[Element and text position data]
------------------------------------------------

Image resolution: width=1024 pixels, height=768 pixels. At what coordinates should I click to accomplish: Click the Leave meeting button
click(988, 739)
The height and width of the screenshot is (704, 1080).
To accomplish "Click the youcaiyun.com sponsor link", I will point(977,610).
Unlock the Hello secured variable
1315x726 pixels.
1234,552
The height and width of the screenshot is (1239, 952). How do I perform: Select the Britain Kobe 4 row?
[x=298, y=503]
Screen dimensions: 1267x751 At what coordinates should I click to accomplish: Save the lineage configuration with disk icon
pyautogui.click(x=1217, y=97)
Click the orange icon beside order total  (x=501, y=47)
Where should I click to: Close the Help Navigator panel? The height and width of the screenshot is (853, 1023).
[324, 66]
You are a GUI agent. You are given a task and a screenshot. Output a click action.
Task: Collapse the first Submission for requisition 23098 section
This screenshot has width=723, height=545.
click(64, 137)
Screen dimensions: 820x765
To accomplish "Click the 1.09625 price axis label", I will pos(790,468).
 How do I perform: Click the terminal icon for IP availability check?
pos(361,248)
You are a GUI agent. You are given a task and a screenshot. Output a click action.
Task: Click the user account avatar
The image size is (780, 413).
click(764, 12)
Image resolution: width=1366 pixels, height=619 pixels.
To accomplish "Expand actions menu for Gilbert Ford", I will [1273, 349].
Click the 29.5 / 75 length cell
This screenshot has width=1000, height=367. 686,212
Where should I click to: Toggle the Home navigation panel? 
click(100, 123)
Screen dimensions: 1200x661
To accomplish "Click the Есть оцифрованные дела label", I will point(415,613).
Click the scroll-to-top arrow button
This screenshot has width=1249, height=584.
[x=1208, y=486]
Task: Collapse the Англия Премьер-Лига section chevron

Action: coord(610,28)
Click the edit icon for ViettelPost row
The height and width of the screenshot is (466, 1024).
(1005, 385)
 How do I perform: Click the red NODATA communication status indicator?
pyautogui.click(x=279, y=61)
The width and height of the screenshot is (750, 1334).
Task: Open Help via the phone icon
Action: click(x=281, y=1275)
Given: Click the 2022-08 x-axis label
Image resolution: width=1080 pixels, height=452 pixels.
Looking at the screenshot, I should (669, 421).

------------------------------------------------

- Required task
Rewrite all of the material, replacing each "Screen dimensions" with "Display size" and leaving everything else unchanged.

- Correct result
Image resolution: width=1024 pixels, height=768 pixels. At what coordinates should I click to accomplish: Click the Leave meeting button
click(988, 739)
The height and width of the screenshot is (704, 1080).
To accomplish "Click the youcaiyun.com sponsor link", I will point(977,610).
Unlock the Hello secured variable
1315x726 pixels.
1234,552
The height and width of the screenshot is (1239, 952). How do I perform: Select the Britain Kobe 4 row?
[x=298, y=503]
Display size: 1267x751 At what coordinates should I click to accomplish: Save the lineage configuration with disk icon
pyautogui.click(x=1217, y=97)
Click the orange icon beside order total  (x=501, y=47)
Where should I click to: Close the Help Navigator panel? The height and width of the screenshot is (853, 1023).
[324, 66]
You are a GUI agent. You are given a task and a screenshot. Output a click action.
Task: Collapse the first Submission for requisition 23098 section
This screenshot has width=723, height=545.
click(64, 137)
Display size: 820x765
To accomplish "Click the 1.09625 price axis label", I will pos(790,468).
 How do I perform: Click the terminal icon for IP availability check?
pos(361,248)
You are a GUI agent. You are given a task and a screenshot. Output a click action.
Task: Click the user account avatar
The image size is (780, 413).
click(764, 12)
Image resolution: width=1366 pixels, height=619 pixels.
To accomplish "Expand actions menu for Gilbert Ford", I will [1273, 349].
Click the 29.5 / 75 length cell
This screenshot has width=1000, height=367. 686,212
Where should I click to: Toggle the Home navigation panel? 
click(100, 123)
Display size: 1200x661
To accomplish "Click the Есть оцифрованные дела label", I will point(415,613).
Click the scroll-to-top arrow button
This screenshot has width=1249, height=584.
[x=1208, y=486]
Task: Collapse the Англия Премьер-Лига section chevron

Action: coord(610,28)
Click the edit icon for ViettelPost row
The height and width of the screenshot is (466, 1024).
(1005, 385)
 How do I perform: Click the red NODATA communication status indicator?
pyautogui.click(x=279, y=61)
The width and height of the screenshot is (750, 1334).
Task: Open Help via the phone icon
Action: click(x=281, y=1275)
Given: Click the 2022-08 x-axis label
Image resolution: width=1080 pixels, height=452 pixels.
Looking at the screenshot, I should (669, 421).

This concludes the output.